The total contribution of the digital economy in Singapore amounted to S$106 billion in 2022, equivalent to 17.3% of Singapore’s nominal GDP, up from 13% of GDP in 2017. It has expanded at a compound annual growth rate (CAGR) of about 12.9% per annum since 2017. The I&C sector accounted for around 1/3rd of Singapore’s digital economy, with the remaining 2/3rd attributable to digitalisation in the rest of the economy.

Information & Communications Sector (I&C)

The Information and Communications sector (I&C) deals with both different types of communications networks and their technologies. The I&C sector combines manufacturing and services industries whose products primarily fulfill or facilitate the function of information processing and communication by electronic means, including transmission and display.

Between 2017 and 2022, the I&C sector was the fastest growing sector with a value-added CAGR of 10.3% per annum over the 2017 to 2022 period as compared to the real GDP CAGR of 2.6% per annum over the same period.
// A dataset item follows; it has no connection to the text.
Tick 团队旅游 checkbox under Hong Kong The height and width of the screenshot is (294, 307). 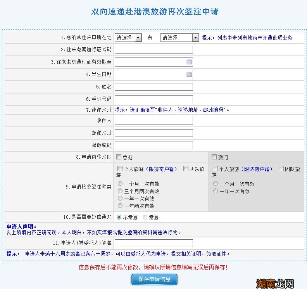[186, 169]
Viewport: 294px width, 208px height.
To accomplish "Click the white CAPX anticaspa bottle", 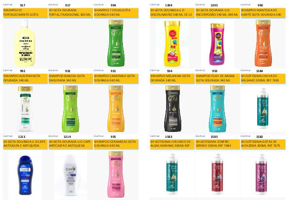I will [70, 175].
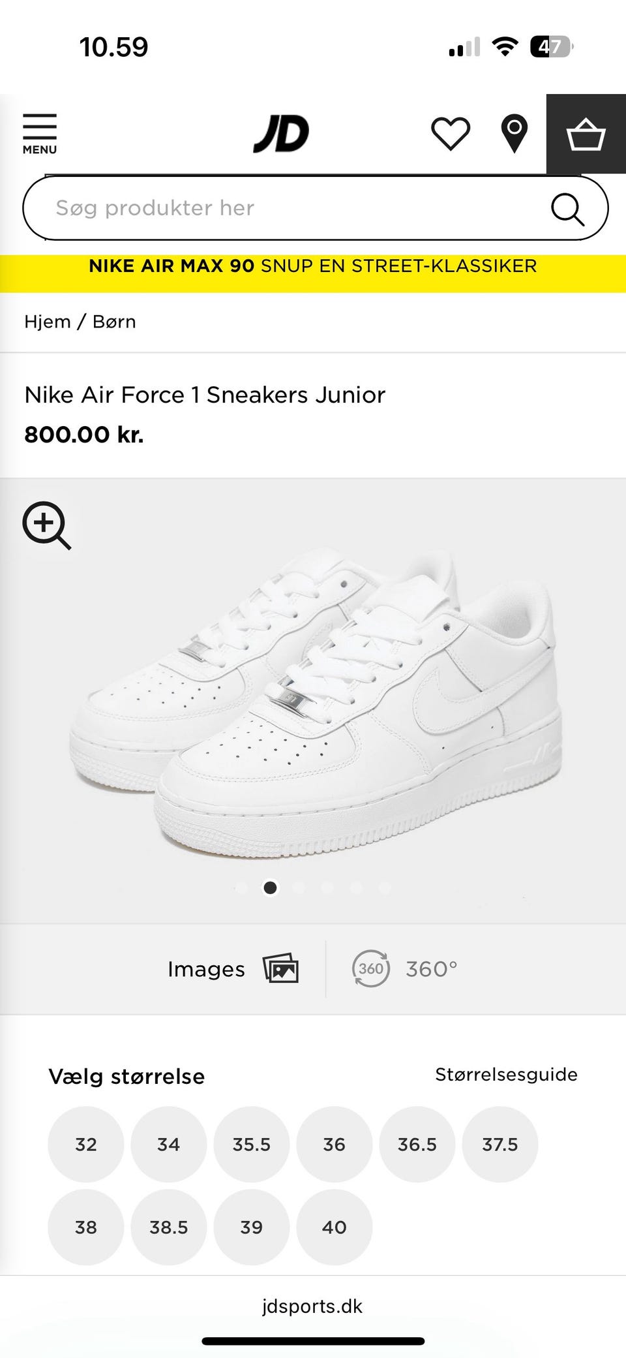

Moreover, this sector alone was responsible for 5.4% of the GDP, an increase from 4.3% in 2017.

The key sub-sectors responsible for such a massive boost were online services, games, and e-commerce, with S$ 6.4bn, S$ 5.2bn and S$2.1 bn value-add from 2017-2022. Such sub-sectors also showed a nominal growth of 70% value-add CAGR from 2017-22

Digitalisation

Apart from the I&C sector, the sectors that immensely contributed to their digitisation were finance and insurance, wholesale trade, manufacturing, professional services, transportation and storage, real estate, retail trade, construction and accommodation, and food services. Most of the contributions were by finance, insurance, wholesale trade, and manufacturing, sharing a 45.6% collective value-add CAGR from 2017-2022. The value-add from this part of the economy showed a flavoursome spike, increasing from S$38.6 billion in 2017 to S$72.8 billion in 2022, equivalent to a CAGR of 13.5% per annum.

Small and Medium Enterprises (SMEs) and Non-Small & Medium Enterprises (non-SMEs) led to an increase in the technology adoption rate from 74% in 2018 to 94% in 2022. However, there is a significant gap between SMEs and the non-SMEs. For example, the technology adoption intensity of SMEs boosted to 2.1 in 2022, but this is considerably lower than non-SME’s 5.7.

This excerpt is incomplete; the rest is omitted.